▶ WORK INSTRUCTIONS
After locating the line with "Katha (17, 1025)" below, output it and each following line exactly, stopping after the line with "[Open menu] (10, 62)". No pictures.

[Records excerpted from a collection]
========================================

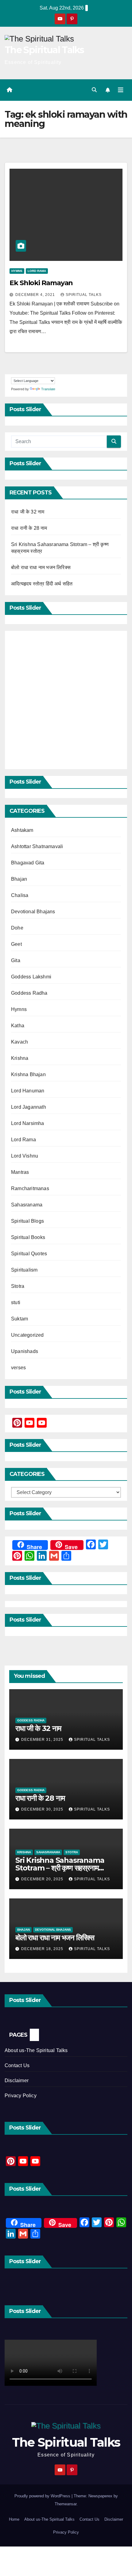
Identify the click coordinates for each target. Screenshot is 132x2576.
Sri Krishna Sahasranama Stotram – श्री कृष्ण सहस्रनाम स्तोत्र (59, 1868)
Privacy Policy (21, 2095)
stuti (15, 1302)
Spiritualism (24, 1269)
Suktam (19, 1318)
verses (18, 1367)
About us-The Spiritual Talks (36, 2050)
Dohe (17, 927)
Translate (48, 389)
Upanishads (24, 1351)
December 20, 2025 (42, 1879)
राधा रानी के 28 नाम (29, 528)
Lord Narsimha (27, 1123)
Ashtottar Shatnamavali (37, 846)
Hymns (16, 271)
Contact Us (17, 2065)
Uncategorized (27, 1335)
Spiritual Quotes (29, 1253)
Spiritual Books (28, 1237)
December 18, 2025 (42, 1949)
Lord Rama (37, 271)
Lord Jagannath (28, 1107)
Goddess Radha (29, 993)
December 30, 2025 (42, 1809)
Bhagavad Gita (28, 862)
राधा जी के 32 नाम (27, 511)
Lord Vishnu (24, 1155)
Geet (16, 944)
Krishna (19, 1058)
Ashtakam (22, 830)
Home (14, 2519)
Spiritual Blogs (27, 1221)
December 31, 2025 (42, 1739)
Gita (15, 960)
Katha (17, 1025)
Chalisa (19, 895)
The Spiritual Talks (44, 50)
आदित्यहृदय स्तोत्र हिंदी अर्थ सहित (42, 583)
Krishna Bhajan (28, 1074)
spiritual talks (84, 295)
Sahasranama (26, 1204)
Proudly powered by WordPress (43, 2496)
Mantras (20, 1172)
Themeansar (65, 2504)
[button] (94, 89)
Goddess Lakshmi (31, 976)
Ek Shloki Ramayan (41, 283)
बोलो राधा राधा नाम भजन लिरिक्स (41, 567)
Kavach (19, 1041)
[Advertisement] (66, 700)
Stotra (17, 1286)
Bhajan (19, 879)
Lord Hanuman (27, 1090)
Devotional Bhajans (33, 911)
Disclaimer (17, 2080)
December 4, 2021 (35, 295)
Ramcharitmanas (30, 1188)
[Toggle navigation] (120, 90)
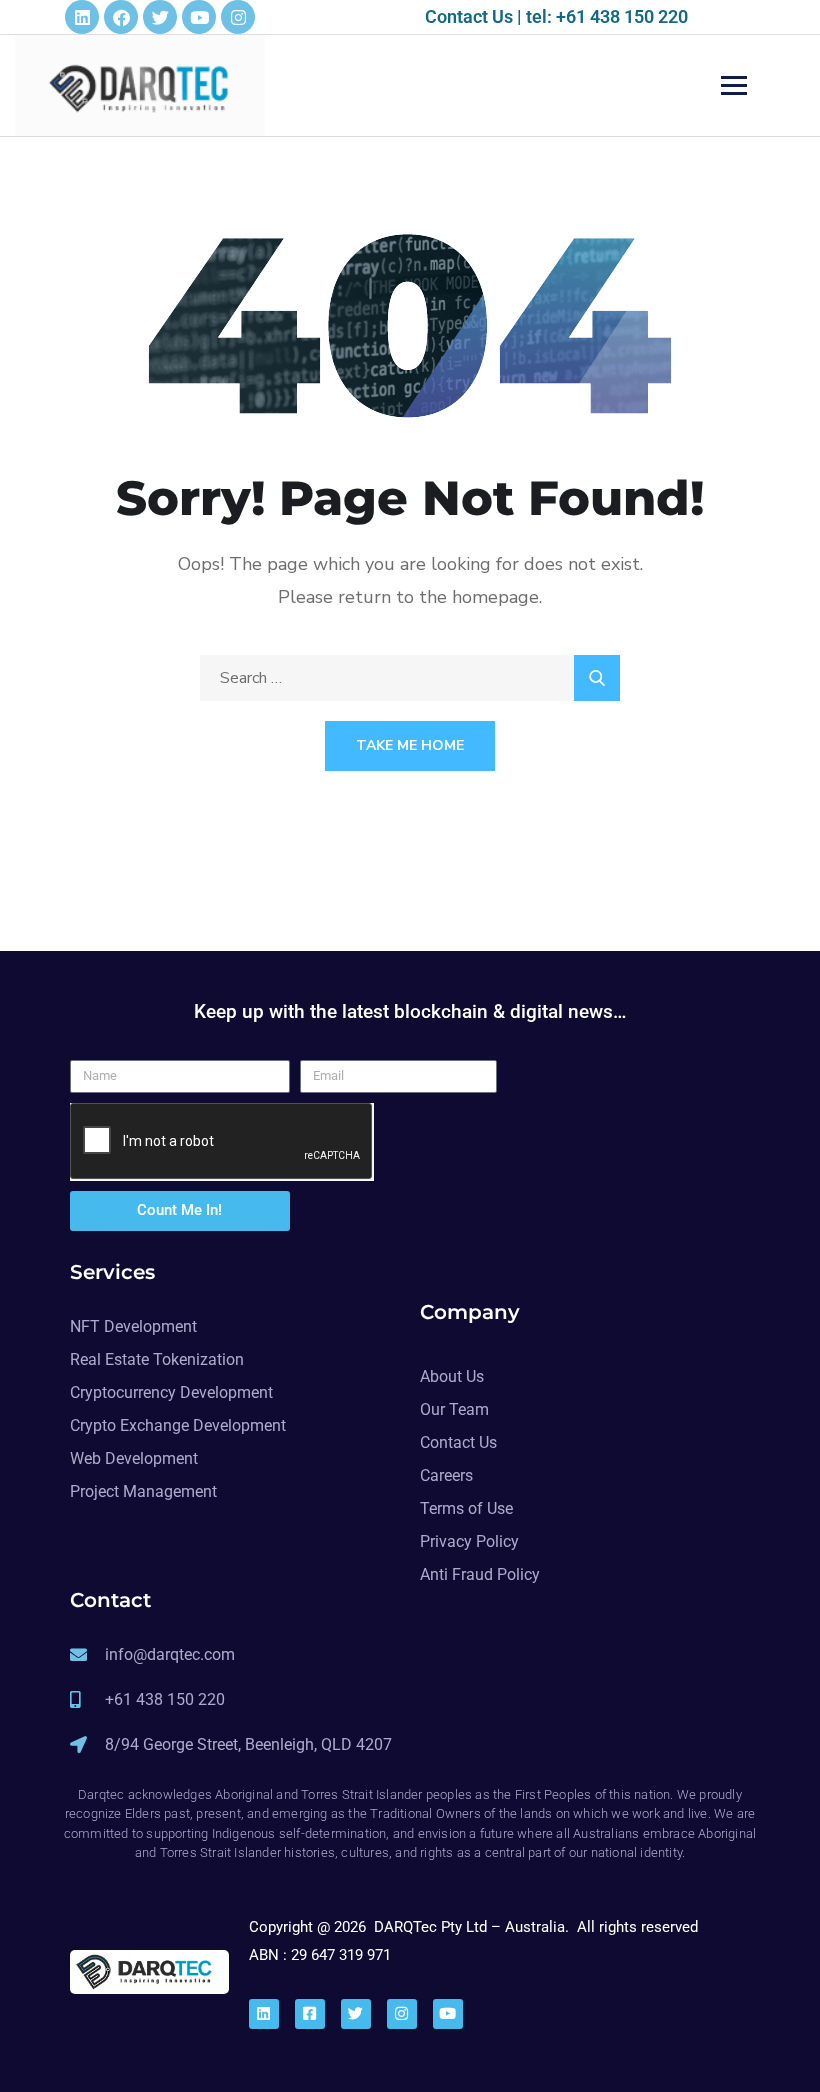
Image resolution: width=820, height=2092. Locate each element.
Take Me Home (410, 745)
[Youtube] (199, 17)
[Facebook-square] (310, 2014)
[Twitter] (160, 17)
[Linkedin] (82, 17)
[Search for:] (410, 678)
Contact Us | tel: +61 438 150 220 (556, 16)
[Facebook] (121, 17)
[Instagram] (238, 17)
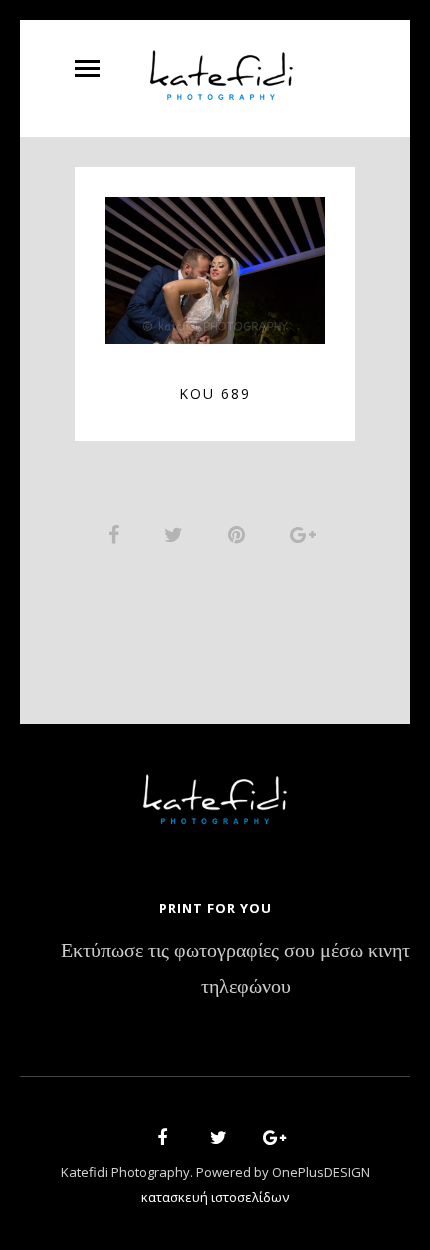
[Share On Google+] (306, 534)
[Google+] (268, 1140)
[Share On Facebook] (117, 534)
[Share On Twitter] (177, 534)
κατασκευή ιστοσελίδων (215, 1197)
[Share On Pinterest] (240, 534)
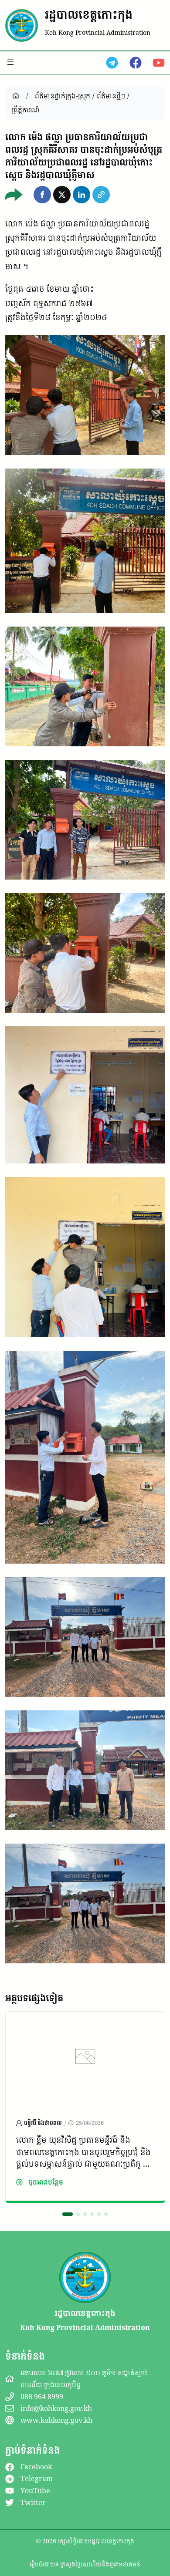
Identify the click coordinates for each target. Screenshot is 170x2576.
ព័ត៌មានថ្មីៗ (111, 95)
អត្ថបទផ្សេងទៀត (34, 1998)
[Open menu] (10, 62)
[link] (85, 2107)
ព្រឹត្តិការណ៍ (25, 109)
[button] (42, 194)
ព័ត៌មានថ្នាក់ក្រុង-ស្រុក (62, 95)
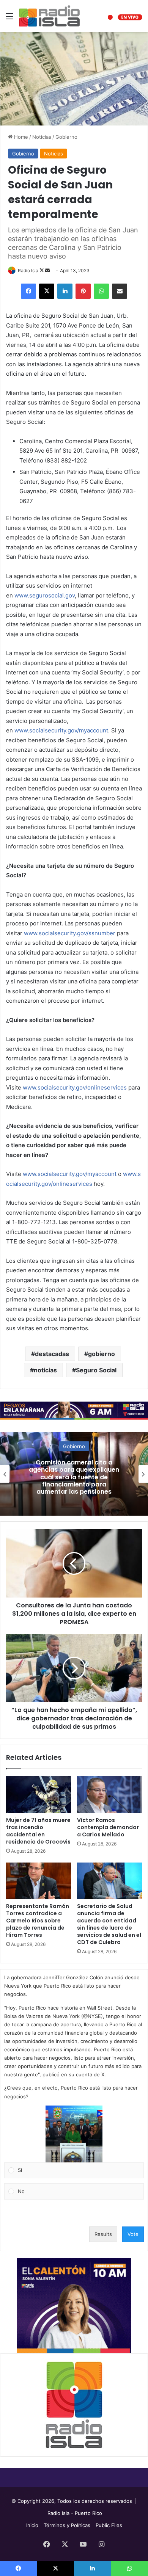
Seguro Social (96, 1370)
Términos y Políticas (67, 2525)
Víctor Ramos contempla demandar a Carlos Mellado (108, 1827)
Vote (133, 2234)
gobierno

========================================

▶ ANSWER SECTION
Katha (17, 1025)
Chalisa (19, 895)
The Spiritual Talks (44, 50)
आदित्यहृदय स्तोत्र हिंदी अर्थ सहित (42, 583)
Krishna Bhajan (28, 1074)
spiritual talks (84, 295)
Sahasranama (26, 1204)
Proudly powered by WordPress (43, 2496)
Mantras (20, 1172)
Themeansar (65, 2504)
[button] (94, 89)
Goddess Lakshmi (31, 976)
Ek Shloki Ramayan (41, 283)
बोलो राधा राधा नाम भजन लिरिक्स (41, 567)
Kavach (19, 1041)
[Advertisement] (66, 700)
Stotra (17, 1286)
Bhajan (19, 879)
Lord Hanuman (27, 1090)
Devotional Bhajans (33, 911)
Disclaimer (17, 2080)
December 4, 2021 (35, 295)
Ramcharitmanas (30, 1188)
[Toggle navigation] (120, 90)
Image resolution: width=820, height=2092. Locate each element.
Take Me Home (410, 745)
[Youtube] (199, 17)
[Facebook-square] (310, 2014)
[Twitter] (160, 17)
[Linkedin] (82, 17)
[Search for:] (410, 678)
Contact Us | tel: +61 438 150 220 (556, 16)
[Facebook] (121, 17)
[Instagram] (238, 17)
[Share On Google+] (306, 534)
[Google+] (268, 1140)
[Share On Facebook] (117, 534)
[Share On Twitter] (177, 534)
κατασκευή ιστοσελίδων (215, 1197)
[Share On Pinterest] (240, 534)
Identify the click coordinates for each target. Screenshot is 170x2576.
ព័ត៌មានថ្មីៗ (111, 95)
អត្ថបទផ្សេងទៀត (34, 1998)
[Open menu] (10, 62)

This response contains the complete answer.